Aim of the task:
Every entry gets copied exactly. No images go into the copy.

Given data:
——————

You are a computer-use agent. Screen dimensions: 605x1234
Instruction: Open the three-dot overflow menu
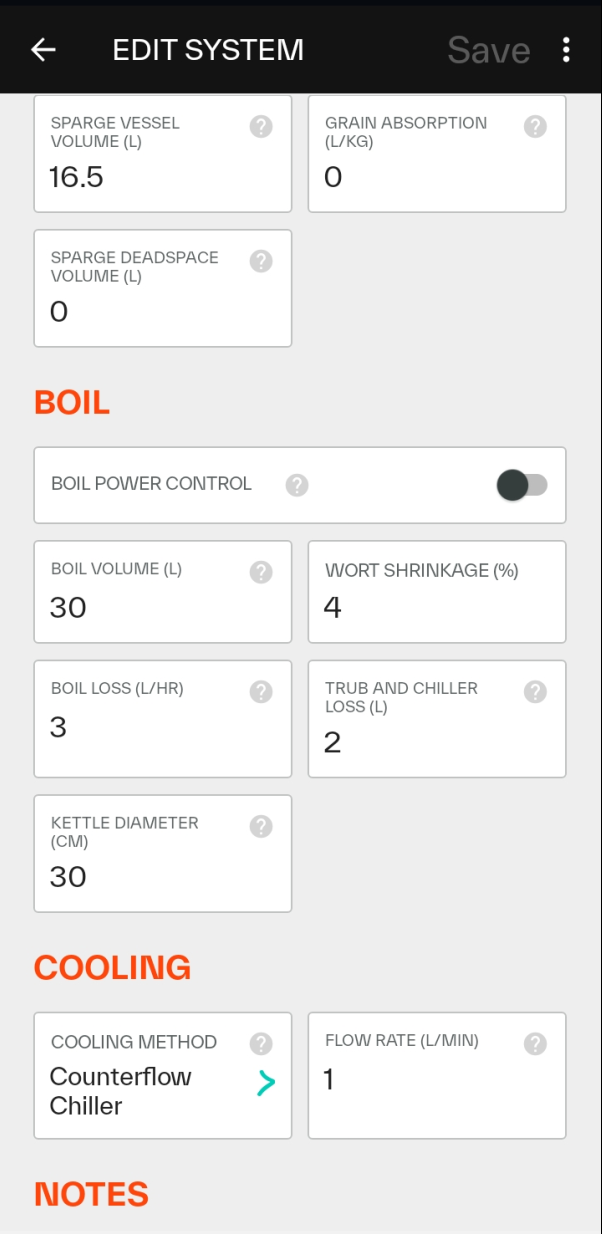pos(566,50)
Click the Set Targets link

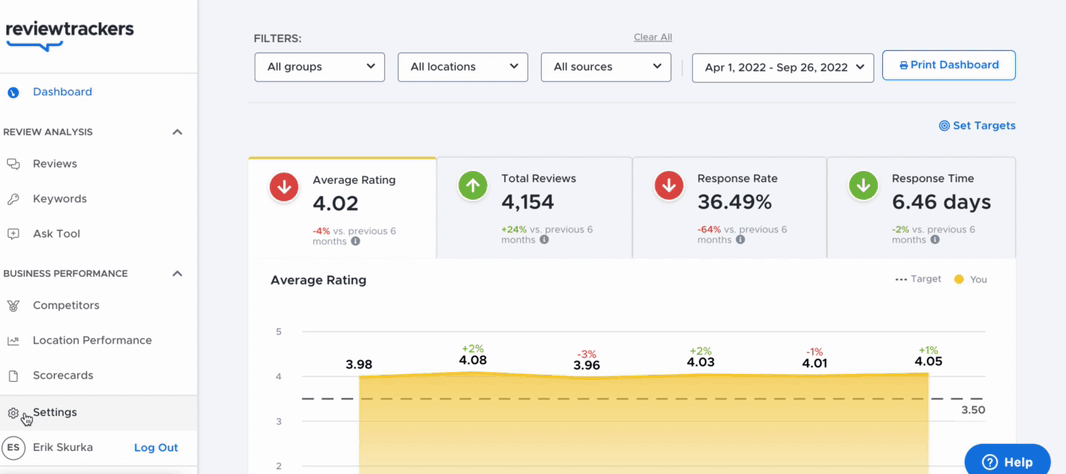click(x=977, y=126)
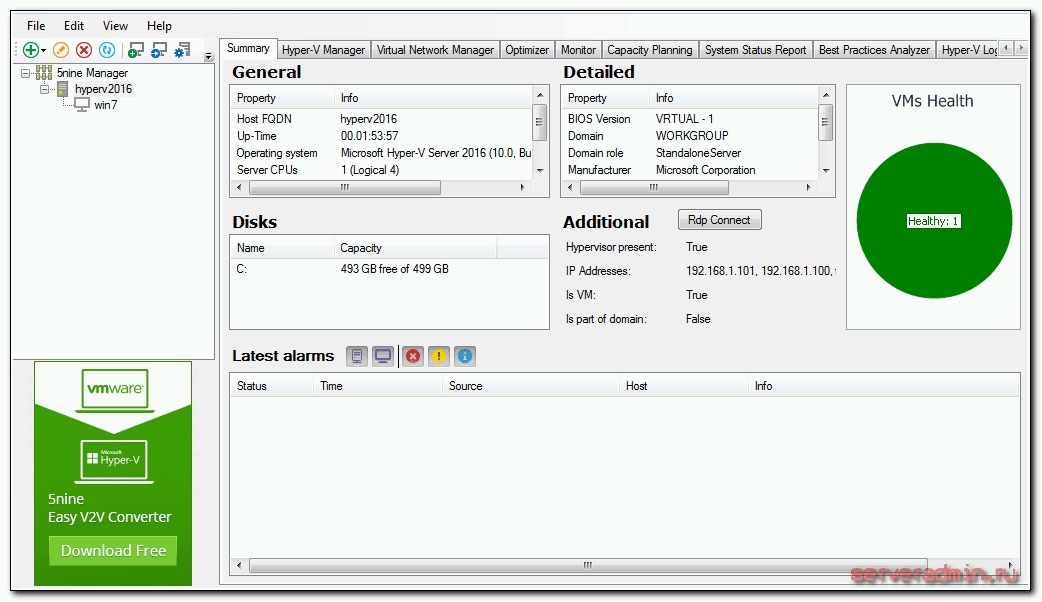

——————

Reply to the exercise:
You are a computer-use agent. Screen dimensions: 605x1234
Instruction: Open the three-dot overflow menu
pos(566,50)
Click the Set Targets link

click(x=977, y=126)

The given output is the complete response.